Denunciata dall’Italia il 3 maggio la Triplice Alleanza, alla quale apparteneva, la guerra all’Austria fu dichiarata il 24 maggio 1915. Questa però aveva predisposto un solido schieramento difensivo sulle posizioni di confine lungo l’Isonzo e le alture del Carso, mentre i mezzi offensivi dell’esercito italiano erano scarsi. La guerra assunse così, sino dall’inizio, carattere di logoramento: 3 offensive sull’Isonzo nel 1915, finalizzate alla conquista delle Cime del S. Michele (23 giugno-7 luglio; 18 luglio-3 agosto; 21 ottobre-4 novembre 1915:), non consentirono alle truppe italiane di conseguire la vittoria.

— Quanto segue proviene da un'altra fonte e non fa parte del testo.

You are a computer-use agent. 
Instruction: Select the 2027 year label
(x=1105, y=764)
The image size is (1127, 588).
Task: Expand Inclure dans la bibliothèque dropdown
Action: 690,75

Nell’ottobre del 1915, nel corso di quella che fu chiamata la 3a battaglia dell’Isonzo, - tra i giorni 21 e il 22 – l’85° Reggimento di Fanteria trovò una resistenza inaspettata e solo atti di autentico eroismo dopo le prime due battaglie, “riprendendo tenacemente la lotta per la conquista del monte, poterono giungere fino a serrare molto da presso la vetta, tra le cime 3 e 4”. Fu nel corso di questa azione che Salvatore De Maria mise in evidenza la sua caparbia volontà di vittoria, conquistandosi il primo riconoscimento ufficiale: fu promosso sul campo da sergente maggiore a sottotenente. Tuttavia le cime del San Michele, anche se serrate da presso, rimasero ancora saldamente in mano ai reparti ungheresi e, per la conquista definitiva, l’esercito italiano dovette combattere altre tre battaglie cruente.

Nel 1916 il primo vero pericolo di dissoluzione, dell’ancora non consolidato Risorgimento della nazione *Italia [1], fu scongiurato sulle balze del Monte Pasubio. Scrisse il Di Bin [2]:

Ben a ragione nel 1922 una legge di Stato elevava anche il conteso monte Pasubio alla dignità di monumento nazionale, assieme al San Michele, al Sabotino e al Grappa, capisaldi sacri all’epica lotta, capaci di riassumere e di simboleggiare in sé la visione genuina della guerra, di compendiarne le fattezze eroiche, di incarnarne il tormento, il sacrificio e l’apoteosi. La relazione che accompagnava la proposta di legge infatti diceva:« Il Pasubio impersona la strenua difesa del fronte tridentino».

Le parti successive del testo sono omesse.